Driving up the grass track to the house I was horrified. It was as if the whole area had been affected by a great heat. But as it happens that is exactly what has happened. Down by the sea at Kalamata today it is 33 degrees. Up at the hovel it is over thirty. It is wonderful weather to work in but the grass is burning away.
The purple flowers, a sort of lavender, survive but the dominant colour is now brown. The only green patches are the leaves on the olive trees and, of course, the accursed frigana bushes. I have retrieved my frigana cutter from the farm equipment shop in Kambos and this afternoon waded into the few remaining bushes with gusto. Those bushes are are the very edge of our land, they are thick and I dread to think what might lurk inside. But I wade in anyway.

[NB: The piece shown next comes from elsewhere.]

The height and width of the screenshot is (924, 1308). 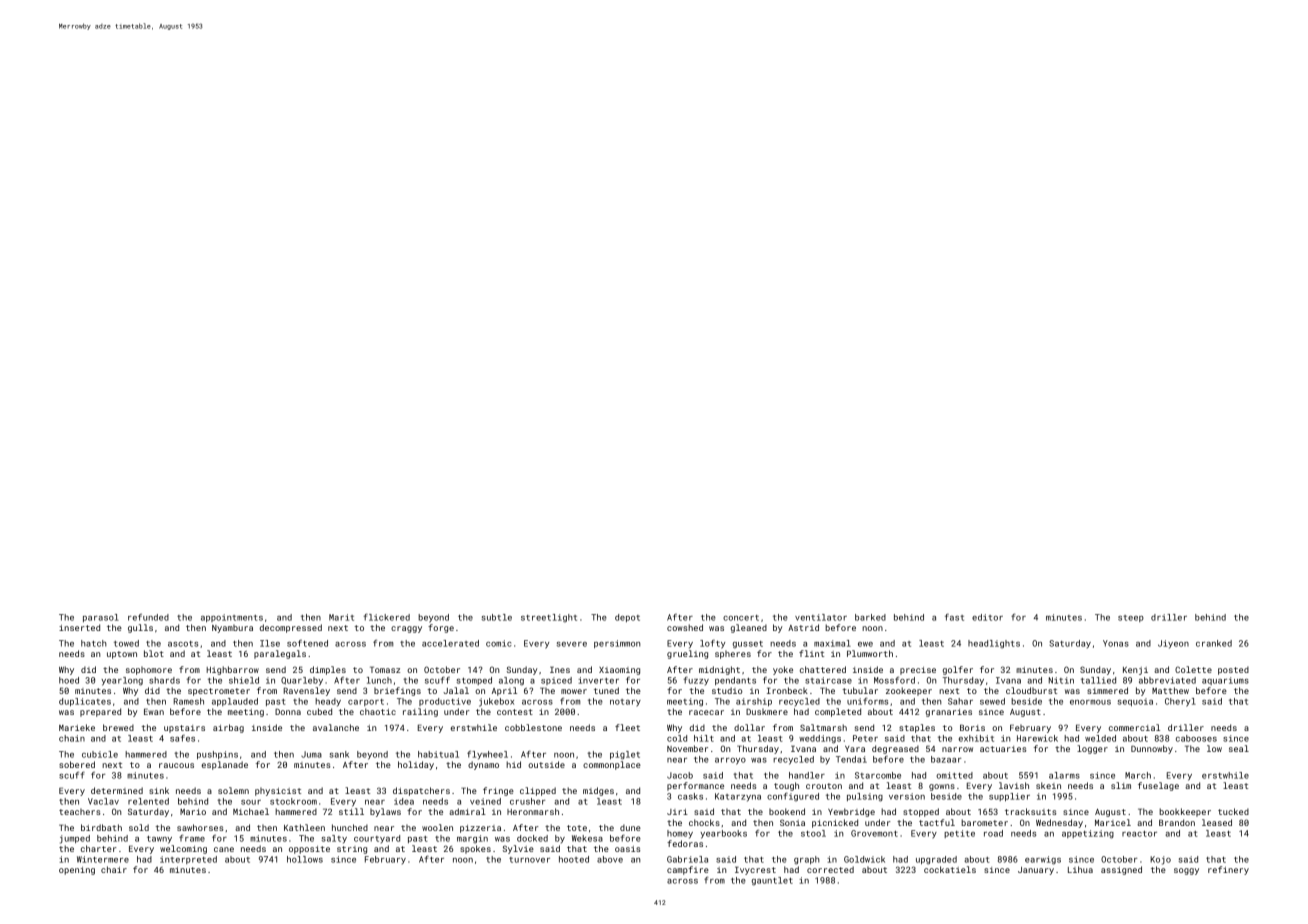 What do you see at coordinates (533, 811) in the screenshot?
I see `Heronmarsh` at bounding box center [533, 811].
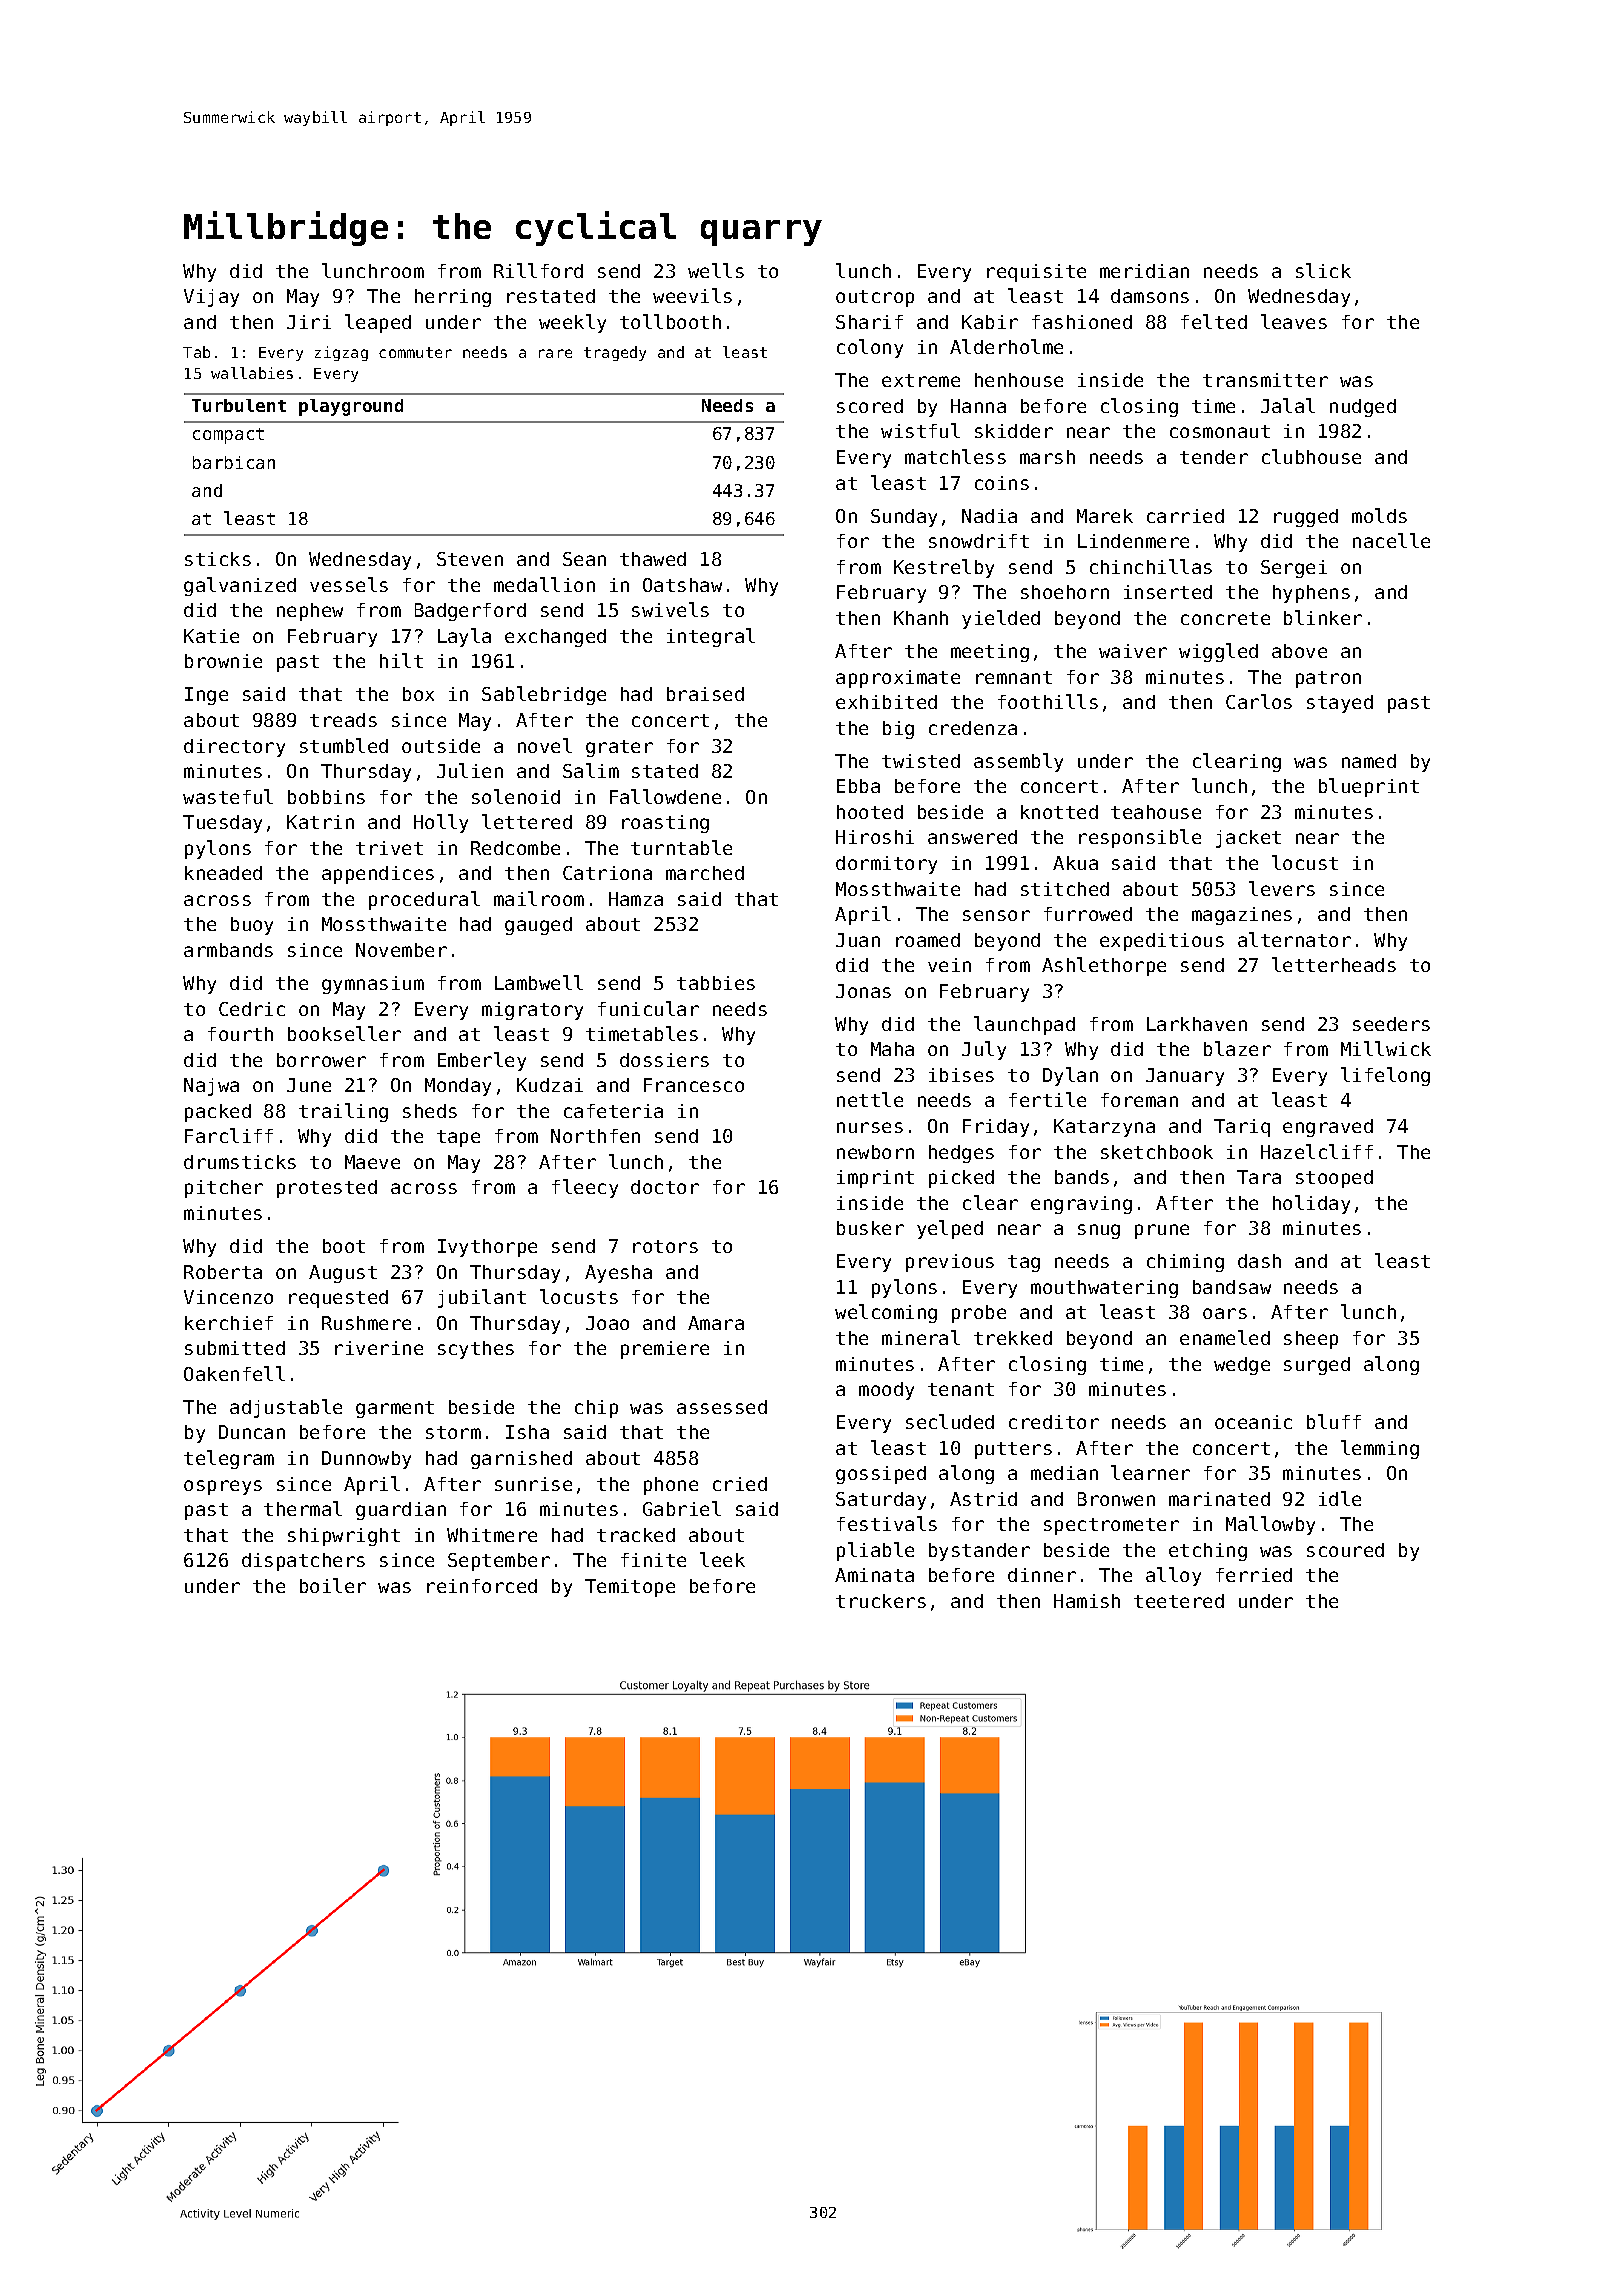 This screenshot has width=1620, height=2292. What do you see at coordinates (303, 1562) in the screenshot?
I see `dispatchers` at bounding box center [303, 1562].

The more central frigana that has somehow survived tow years of attacks from me was dealt with on the first part of my trip. The bushes I slashes now lie on the ground a golden brown. The odd green stalk I missed pokes through the mass of dead branches in a defiant way. Its defiance is its downfall for as I pass I "take it out""
The Mrs arrives on the afternoon of the seventh. I want to ensure that by then the last 40 olive trees are pruned and the frigana gone. At that point the fields will be even more brown and it will be time to start digging out the earth floor of the bat room in preparation for the eventual rebuilding of the hovel.